Imagine that you have personally dealt with hearing loss due to an untreated ear infection--since your family had no health insurance. Imagine that you have been in foster care, because your home did not have sufficient heat. Imagine being an American, surrounded by SUVs, HDTVs, and unspeakable wealth, but you rely on lunches at the Salvation Army. Good days are when you get *two* small milk cartons.
Unless you have been through these experiences, you probably cannot accurately imagine any of these things. Yet, people like Charles Murray (he co-authored, the Bell Curve) and Robert Rector from the Heritage Foundation, write constantly about the alleged romantic experience of poverty. They do everything in their considerable power to tell Americans and the rest of the world that poverty is bliss. They have--without conscience--lied to the American public by saying that welfare creates poverty.
When Jonathan Swift made his "modest proposal," suggesting that the potato famine be relieved by feeding people upon the flesh of their own infants, it's worth remembering that truly good satire goes merely one step beyond the sort of thing that those being satirized are saying with straight faces.
That's why it takes a particularly strong stomach to be a great satirist, for often enough the actual positions taken are enough to provoke reflexive nausea. I'm not able to hold down my lunch well enough to even pretend agreement for the purposes of satire.
As a Libertarian, I'm all for wealth and private property. I think the accumulation of capital is an inherent good. I'm not opposed at all to those of an acquisitive nature keeping score by the means most attractive to them at all. And I understand that without concentrations of capital, nothing much of interest would ever get done.
What I object to is the idea that those who are not playing that game, or who have created opportunities for the "winners" by having tried and failed, are beneath consideration.
Wealth does not exist in a vacuum. It doesn't come from nothing, and for the most part, is not created by those who end up with the great bulk of it. They are massively rewarded (and justly so, I might add,) not by being creative themselves, but by empowering the creative and the talented. Creativity and wealth-building may even be talents that are mutually exclusive. Certainly, one cannot try to be both and achieve excellence at either, in the ordinary run of things.
Donald Trump is wealthy, and yet he's not an architect, a steel worker, a plumber, a glazier or a window washer. His entire success depends entirely upon a pyramid of people who depend on people who depend on people, and without them, despite his particular and inarguable genius, he's just a guy with an attitude and a truly bad haircut.
I don't know precisely how well he understands this, but it's clear that those at the Heritage foundation do not. They are, aside from being moderately evil,very short-sighted in the sense of practical economics. Let me be blunt; poor people are either non-participants in the economy, or they are participants at a level that is far below their potential.
Or in other words, when there is a great deal of poverty, not only is that an inherently bad thing from a perspective of human rights, it's also a bad thing economically and selfishly. It means there are human resources that are lying fallow when they could be generating wealth.
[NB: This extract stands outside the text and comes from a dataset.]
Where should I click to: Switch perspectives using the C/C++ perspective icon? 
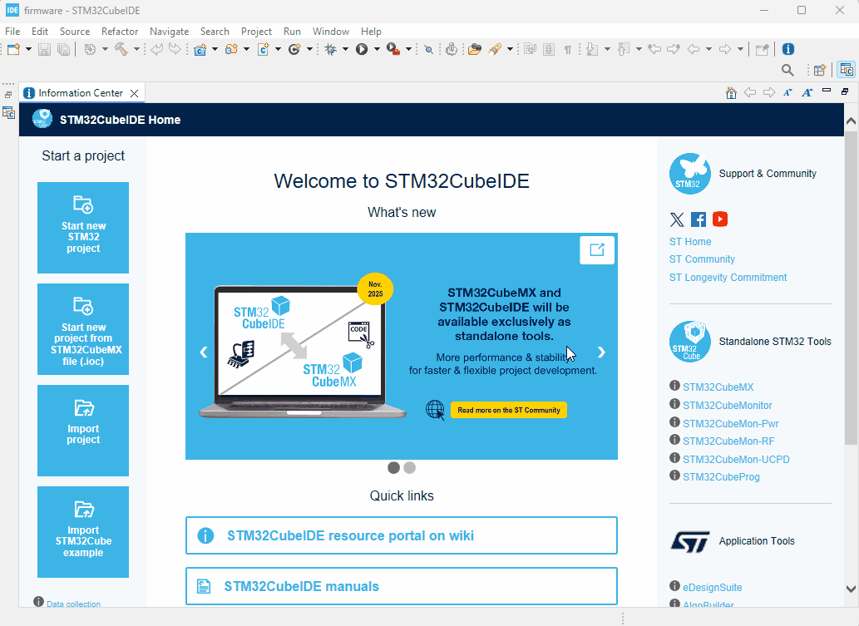pos(846,70)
It's capital being held in a low or no-interest instrument. It's an economic waste, as well as being a social embarrassment.
The pyramid would be taller if these people were not as poor as they are, and yet some portions of the wealthy appear to think they will somehow be seen as being less wealthy if the poor are less poor.
But the existence of poverty is properly seen as a metric of the overall success of the economy as a whole, and a judgment upon the skills of those who have the most influence over it.
In our economy, that would be people like Trump, Soros, Murdoch and other billionaires, who influence our government all out of proportion to their numbers.
Well, since they do, let them understand that they are responsible for the results. And let them know that funding transparently ridiculous exercises in justifying the unjustifiable will not change the fact that, whatever their personal wealth and personal comfort levels, they are not truly successful until everyone they have placed "beneath" themselves is raised to a level that they, themselves would settle for if circumstances and the luck of the draw had been just a little different.
Frankly, any money spent on the Heritage Foundation would be better used on something frivolous that was at least creative. The Heritage Foundation hasn't said anything of substance that wasn't said to the last emperor in Constantinople by his courtiers - and with no better probable outcome.